Résolution du Parlement européen du 16 février 2017 sur la capacité budgétaire de la zone euro (2015/2344(INI))

Le Parlement européen,

–  vu l'article 52 de son règlement,

–  vu les délibérations conjointes de la commission des budgets et de la commission des affaires économiques et monétaires en vertu de l'article 55 du règlement,

–  vu le rapport de la commission des budgets et de la commission des affaires économiques et monétaires ainsi que les avis de la commission des affaires constitutionnelles et de la commission du contrôle budgétaire (A8-0038/2017),

A.  considérant que, dans le climat politique actuel et face aux enjeux politiques d’un monde globalisé, il est indispensable que l’Union européenne adopte des décisions et des mesures cohérentes et déterminées dans certains domaines, dont la sécurité intérieure et extérieure, la protection des frontières et la politique migratoire, la stabilisation de son voisinage, la croissance et l’emploi, en particulier la lutte contre le chômage des jeunes, et la mise en œuvre des accords issus de la Conférence des Nations unies sur les changements climatiques de 2015;

B.  considérant que, après le succès initial de l’euro, la zone euro a manifesté un manque de convergence, de coopération politique et d'adhésion;

C.  considérant que la multiplicité des crises et des défis mondiaux requiert de la zone euro qu’elle fasse au plus vite un saut qualitatif en matière d'intégration;

D.  considérant que l’appartenance à une zone monétaire commune impose d’adopter des outils communs et de faire preuve de solidarité au niveau européen et comporte des obligations et des responsabilités pour chaque État membre qui y participe;

E.  considérant qu’il faut rétablir la confiance au sein de la zone euro;

F.  considérant qu’une feuille de route précise, inscrite dans une démarche d’ensemble, est indispensable pour tirer profit de tous les avantages de la monnaie commune, tout en veillant à sa viabilité et à la réalisation des objectifs de stabilité et de plein emploi;

G.  considérant que cela passe par l’achèvement concerté de l’union bancaire, la mise en place d’un cadre budgétaire renforcé capable d’absorber les chocs, des incitations à la réalisation de réformes structurelles propices à la croissance venant compléter les mesures actuelles de politique monétaire;

H.  considérant que la capacité budgétaire et le code de convergence qui s'y rapporte jouent un rôle capital dans ce projet, qui ne peut réussir que si la responsabilité et la solidarité vont étroitement de pair;

I.  considérant que l’établissement d'une capacité budgétaire pour la zone euro n’est qu’un élément d’un tout et qu’elle doit aller de pair avec une volonté clairement exprimée de ses membres actuels et des États appelés à l’intégrer de repartir sur de nouvelles bases européennes;

1.  adopte la feuille de route suivante:

i. Principes généraux

Le transfert de souveraineté en matière de politique monétaire passe par d'autres formes de mécanismes d'ajustement, tels que des réformes structurelles propices à la croissance, le marché unique, l’union bancaire, l’union des marchés des capitaux afin de mettre en place un secteur financier plus sûr et une capacité budgétaire permettant de faire face aux chocs macroéconomiques et de renforcer la compétitivité et la stabilité des économies des États membres dans le but de faire de la zone euro une zone monétaire optimale.

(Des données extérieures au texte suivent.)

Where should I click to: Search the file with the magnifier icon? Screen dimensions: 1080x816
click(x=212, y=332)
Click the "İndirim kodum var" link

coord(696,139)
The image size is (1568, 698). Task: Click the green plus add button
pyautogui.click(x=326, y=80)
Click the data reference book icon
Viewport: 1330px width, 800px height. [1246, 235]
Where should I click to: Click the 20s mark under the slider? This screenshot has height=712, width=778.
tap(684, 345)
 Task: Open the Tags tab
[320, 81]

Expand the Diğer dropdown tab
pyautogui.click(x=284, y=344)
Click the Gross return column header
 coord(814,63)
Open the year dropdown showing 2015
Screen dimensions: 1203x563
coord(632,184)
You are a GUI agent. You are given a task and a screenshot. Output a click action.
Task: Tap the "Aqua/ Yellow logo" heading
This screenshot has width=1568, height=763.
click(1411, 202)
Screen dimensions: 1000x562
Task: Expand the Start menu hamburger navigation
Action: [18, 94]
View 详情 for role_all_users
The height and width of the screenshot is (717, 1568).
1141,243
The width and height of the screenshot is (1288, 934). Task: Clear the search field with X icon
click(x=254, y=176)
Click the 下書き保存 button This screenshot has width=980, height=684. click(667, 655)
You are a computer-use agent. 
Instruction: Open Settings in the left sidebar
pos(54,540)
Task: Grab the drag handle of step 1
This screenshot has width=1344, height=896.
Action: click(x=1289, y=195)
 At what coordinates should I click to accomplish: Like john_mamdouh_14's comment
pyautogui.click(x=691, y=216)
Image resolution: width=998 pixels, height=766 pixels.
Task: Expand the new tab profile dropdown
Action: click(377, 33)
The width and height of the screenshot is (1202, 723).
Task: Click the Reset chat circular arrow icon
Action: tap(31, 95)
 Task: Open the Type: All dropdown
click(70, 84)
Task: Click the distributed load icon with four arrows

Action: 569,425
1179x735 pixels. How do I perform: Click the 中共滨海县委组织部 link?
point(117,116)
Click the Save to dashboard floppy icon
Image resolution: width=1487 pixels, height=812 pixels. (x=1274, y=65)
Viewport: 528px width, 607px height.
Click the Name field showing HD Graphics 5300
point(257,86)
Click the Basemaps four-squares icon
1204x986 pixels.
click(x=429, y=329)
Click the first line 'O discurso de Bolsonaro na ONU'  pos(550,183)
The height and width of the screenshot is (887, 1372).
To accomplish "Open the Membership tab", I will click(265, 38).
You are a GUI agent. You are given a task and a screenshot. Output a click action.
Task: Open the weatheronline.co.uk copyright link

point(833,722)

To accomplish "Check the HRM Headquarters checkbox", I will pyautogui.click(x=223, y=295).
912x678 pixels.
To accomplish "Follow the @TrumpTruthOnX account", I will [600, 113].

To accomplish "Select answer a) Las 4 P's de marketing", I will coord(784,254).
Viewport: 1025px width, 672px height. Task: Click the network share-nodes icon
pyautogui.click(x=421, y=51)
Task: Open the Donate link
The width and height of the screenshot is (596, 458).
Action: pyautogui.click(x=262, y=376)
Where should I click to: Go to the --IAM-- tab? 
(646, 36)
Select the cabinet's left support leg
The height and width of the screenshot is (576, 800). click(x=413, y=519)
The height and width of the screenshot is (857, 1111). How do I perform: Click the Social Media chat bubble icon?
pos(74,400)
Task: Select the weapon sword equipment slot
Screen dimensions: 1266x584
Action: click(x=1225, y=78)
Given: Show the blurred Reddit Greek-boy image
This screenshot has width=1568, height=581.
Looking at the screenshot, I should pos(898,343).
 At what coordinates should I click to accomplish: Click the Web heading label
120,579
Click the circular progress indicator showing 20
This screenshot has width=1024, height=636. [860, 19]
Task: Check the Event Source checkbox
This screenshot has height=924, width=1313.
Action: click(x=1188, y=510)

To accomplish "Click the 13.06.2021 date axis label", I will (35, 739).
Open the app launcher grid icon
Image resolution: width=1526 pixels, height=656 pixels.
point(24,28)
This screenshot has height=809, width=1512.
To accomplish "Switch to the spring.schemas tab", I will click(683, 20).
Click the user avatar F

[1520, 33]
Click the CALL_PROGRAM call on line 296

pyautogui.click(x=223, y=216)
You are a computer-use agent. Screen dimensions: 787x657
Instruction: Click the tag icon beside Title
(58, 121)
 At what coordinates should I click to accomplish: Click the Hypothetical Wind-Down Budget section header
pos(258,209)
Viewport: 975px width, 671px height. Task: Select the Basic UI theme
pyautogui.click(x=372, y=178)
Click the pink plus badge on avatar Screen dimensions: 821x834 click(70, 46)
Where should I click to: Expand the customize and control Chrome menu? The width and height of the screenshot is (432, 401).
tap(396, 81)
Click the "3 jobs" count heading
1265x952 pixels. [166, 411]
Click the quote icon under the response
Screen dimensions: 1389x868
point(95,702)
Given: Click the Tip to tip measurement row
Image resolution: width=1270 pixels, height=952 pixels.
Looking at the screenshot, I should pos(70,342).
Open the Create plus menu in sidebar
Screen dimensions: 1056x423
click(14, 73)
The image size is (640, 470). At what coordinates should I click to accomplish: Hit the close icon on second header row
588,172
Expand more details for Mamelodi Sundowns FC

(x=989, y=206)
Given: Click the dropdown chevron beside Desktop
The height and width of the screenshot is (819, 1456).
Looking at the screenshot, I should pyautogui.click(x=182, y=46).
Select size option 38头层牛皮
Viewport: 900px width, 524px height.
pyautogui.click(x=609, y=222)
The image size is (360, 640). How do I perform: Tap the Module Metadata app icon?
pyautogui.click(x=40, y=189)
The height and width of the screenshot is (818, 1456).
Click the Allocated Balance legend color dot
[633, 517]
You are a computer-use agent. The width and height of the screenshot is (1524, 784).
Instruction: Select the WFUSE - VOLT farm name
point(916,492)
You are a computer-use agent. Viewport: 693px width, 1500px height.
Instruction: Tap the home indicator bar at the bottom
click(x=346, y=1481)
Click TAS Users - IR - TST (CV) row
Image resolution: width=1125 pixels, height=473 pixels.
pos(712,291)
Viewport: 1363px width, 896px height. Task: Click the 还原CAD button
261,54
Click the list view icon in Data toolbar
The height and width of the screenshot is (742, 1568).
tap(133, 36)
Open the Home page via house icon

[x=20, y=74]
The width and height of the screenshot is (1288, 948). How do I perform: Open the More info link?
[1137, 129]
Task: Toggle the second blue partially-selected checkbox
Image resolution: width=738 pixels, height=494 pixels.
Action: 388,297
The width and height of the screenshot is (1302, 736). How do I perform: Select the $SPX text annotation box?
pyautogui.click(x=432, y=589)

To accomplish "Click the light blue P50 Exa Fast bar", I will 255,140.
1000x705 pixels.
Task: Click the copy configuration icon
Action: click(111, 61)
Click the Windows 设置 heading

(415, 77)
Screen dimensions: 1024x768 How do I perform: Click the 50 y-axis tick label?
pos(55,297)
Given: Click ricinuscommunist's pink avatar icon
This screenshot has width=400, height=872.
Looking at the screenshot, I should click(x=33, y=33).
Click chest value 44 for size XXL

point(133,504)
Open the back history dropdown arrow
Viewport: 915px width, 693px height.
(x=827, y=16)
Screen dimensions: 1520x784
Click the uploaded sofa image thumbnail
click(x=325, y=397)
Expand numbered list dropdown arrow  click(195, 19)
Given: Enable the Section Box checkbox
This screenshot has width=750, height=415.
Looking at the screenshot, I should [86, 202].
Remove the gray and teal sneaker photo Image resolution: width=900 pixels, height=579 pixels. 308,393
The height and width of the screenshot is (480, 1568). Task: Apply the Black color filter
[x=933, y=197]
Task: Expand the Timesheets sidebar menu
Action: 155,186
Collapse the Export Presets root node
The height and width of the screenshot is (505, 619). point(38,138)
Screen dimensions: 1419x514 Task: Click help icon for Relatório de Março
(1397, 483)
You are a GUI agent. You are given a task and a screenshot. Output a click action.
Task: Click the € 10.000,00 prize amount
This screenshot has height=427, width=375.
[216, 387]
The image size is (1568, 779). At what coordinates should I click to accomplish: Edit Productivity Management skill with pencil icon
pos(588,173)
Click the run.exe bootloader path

La convergence, la bonne gouvernance et la conditionnalité, dont le respect soit assuré par des institutions démocratiquement responsables au niveau de la zone euro et/ou au niveau national, sont indispensables, notamment pour éviter des transferts permanents, l'aléa moral et le partage de risques publics intenables.

En prenant de l’ampleur et en gagnant en crédibilité, la capacité budgétaire contribuera à rétablir la confiance des marchés financiers dans la viabilité des finances publiques au sein de la zone euro, ce qui permettra, en principe, de mieux protéger les contribuables et de réduire le risque public et privé.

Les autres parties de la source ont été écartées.